> **EXERCISE INSTRUCTIONS**
Where "will" appears in a line of the entries below, that line should be copied.

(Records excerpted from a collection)
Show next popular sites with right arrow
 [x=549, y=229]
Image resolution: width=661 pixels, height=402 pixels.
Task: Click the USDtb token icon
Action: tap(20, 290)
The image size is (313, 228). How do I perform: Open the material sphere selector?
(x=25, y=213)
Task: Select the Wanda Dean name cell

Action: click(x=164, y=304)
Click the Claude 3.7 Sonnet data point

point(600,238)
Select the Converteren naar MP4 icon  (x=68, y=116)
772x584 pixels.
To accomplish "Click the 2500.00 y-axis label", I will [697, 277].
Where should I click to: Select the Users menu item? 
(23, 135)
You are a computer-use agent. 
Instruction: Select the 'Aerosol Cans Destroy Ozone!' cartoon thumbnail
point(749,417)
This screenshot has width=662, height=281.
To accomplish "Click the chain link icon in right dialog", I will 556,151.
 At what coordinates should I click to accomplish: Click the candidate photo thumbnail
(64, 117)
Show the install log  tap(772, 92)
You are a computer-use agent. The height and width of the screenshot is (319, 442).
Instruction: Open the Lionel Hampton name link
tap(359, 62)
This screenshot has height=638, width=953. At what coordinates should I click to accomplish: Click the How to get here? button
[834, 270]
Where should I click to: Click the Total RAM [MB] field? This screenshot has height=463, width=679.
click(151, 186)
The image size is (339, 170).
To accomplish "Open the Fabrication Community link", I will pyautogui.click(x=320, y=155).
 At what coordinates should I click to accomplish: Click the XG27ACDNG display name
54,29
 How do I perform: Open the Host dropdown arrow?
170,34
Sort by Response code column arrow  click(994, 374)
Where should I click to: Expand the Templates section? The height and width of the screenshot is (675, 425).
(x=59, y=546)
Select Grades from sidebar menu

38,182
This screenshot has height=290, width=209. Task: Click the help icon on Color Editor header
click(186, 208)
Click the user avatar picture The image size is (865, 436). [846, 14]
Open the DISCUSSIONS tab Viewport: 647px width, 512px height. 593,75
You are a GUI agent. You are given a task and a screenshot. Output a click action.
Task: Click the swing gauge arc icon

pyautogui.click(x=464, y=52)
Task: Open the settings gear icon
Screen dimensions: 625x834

> **OUTPUT OF THE EXERCISE**
To accomplish "Click the 2500.00 y-axis label", I will [697, 277].
To accomplish "Click the chain link icon in right dialog", I will 556,151.
To accomplish "Open the Fabrication Community link", I will pyautogui.click(x=320, y=155).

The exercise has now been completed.